Key Accounting Policies #

  • The Company uses the historical cost convention for property, plant, and equipment, and the straight-line method for depreciation, consistent with Schedule II of the Companies Act, 2013.
  • Revenue recognition occurs when control of goods is transferred to the customer, net of rebates and discounts.
  • Inventories are valued at the lower of cost (weighted average) and net realizable value.
  • The company has not made any change to it’s key accounting policies during the financial year.

Internal Control Effectiveness #

  • The Company has an internal audit system commensurate with its size and nature of business.
  • The auditor’s report states that the Company maintained, in all material respects, an adequate internal financial controls system with reference to standalone financial statements, which were operating effectively as of March 31, 2024, based on internal control over financial reporting criteria.
  • Material weakness was disclosed regarding SAP’s audit trail feature, which does not capture ‘old value’ and ’new value’ of changes made.

Regulatory Compliance Status #

  • The Company is compliant with the provisions of Sections 185 and 186 of the Companies Act, 2013, regarding investments.
  • The Company is required to maintain cost records as per Section 148(1) of the Act, and the auditors have broadly reviewed them.
  • The Company is regular in depositing undisputed statutory dues.
  • The Company is compliant with the number of layers prescribed under the Companies Act, 2013.
  • The financial statements comply with the Accounting Standards specified under Section 133 of the Act.
  • The company has not made any transaction with companies struck off under the Companies Act.
  • There are disputed demands for excise duty, customs duty, sales tax, service tax, and Goods and Service tax, amounting to a contingent liability of ₹103 crores.
  • A show-cause notice was received, alleging erroneously claimed IGST refund of ₹82 crores, with a subsequent order confirming the demand along with interest and penalty. The Company obtained a stay order from the High Court.
  • The exact timing and outcome of these proceedings are currently indeterminable.
  • Transactions with related parties were in compliance with Sections 177 and 188 of the Companies Act, 2013.
  • Related party transactions and balances are disclosed in Note 31 (standalone) and Note 32 (consolidated) of the financial statements.
  • Key Management Personnel (KMP) remuneration is disclosed, along with transactions with subsidiaries, relatives of KMP, and other related entities.

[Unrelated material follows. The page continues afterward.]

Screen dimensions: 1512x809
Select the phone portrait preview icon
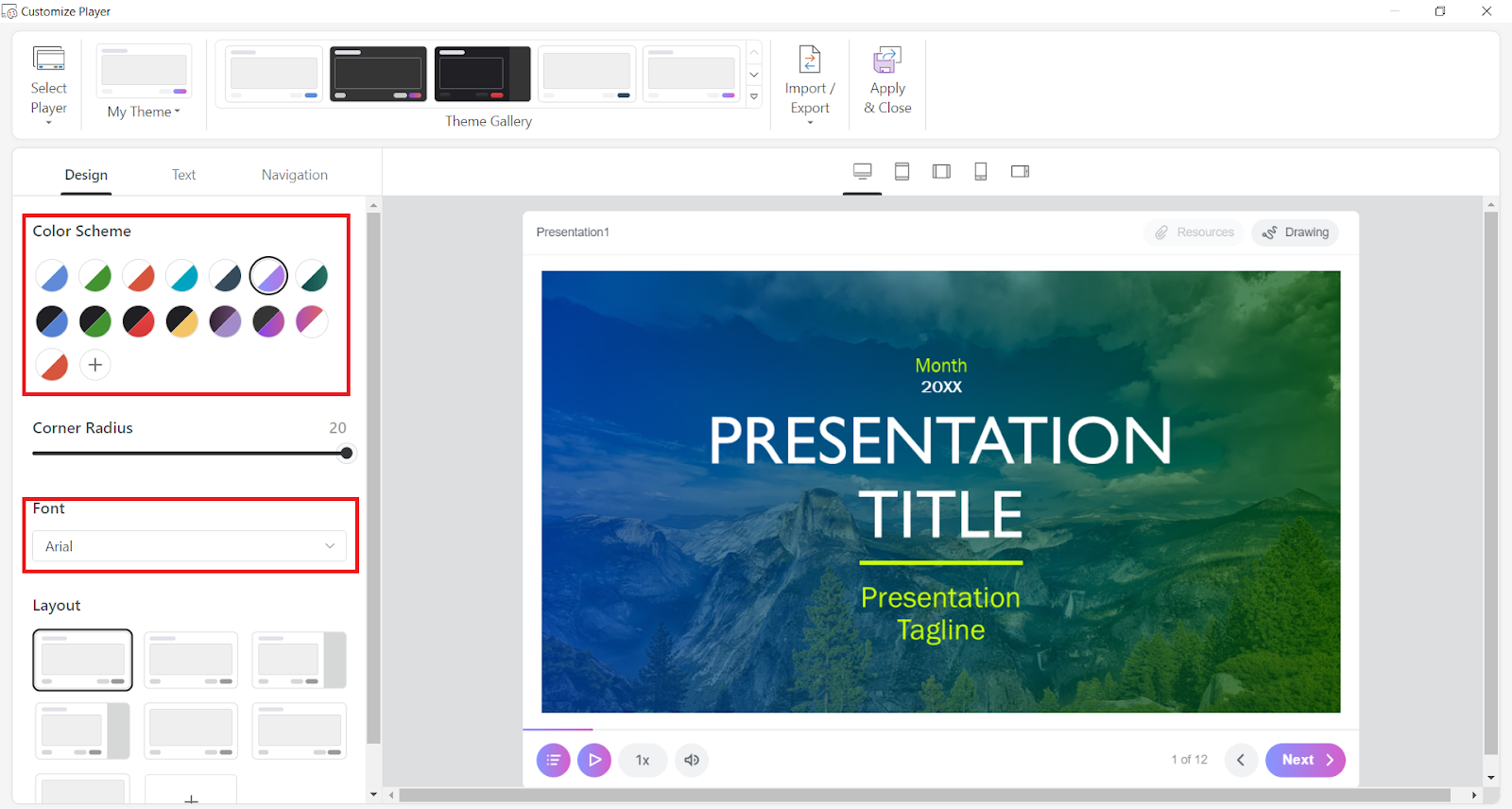981,171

Accounting Quality Analysis #

  • The use of consistent accounting policies (historical cost, straight-line depreciation) is seen.
  • The valuation of inventories use accepted methodology.
  • A conservative approach is being taken for potential liabilities.

Regulatory Risk Assessment #

  • Moderate regulatory risk is present, with a noted weakness in the audit trails.
  • Ongoing legal disputes regarding tax matters represent a potential financial risk, although stays have been obtained.
  • Adherence to statutory dues payments, related party transaction regulations, and cost record maintenance indicates good compliance.
  • The Company has not traded or invested in crypto currency or virtual currency.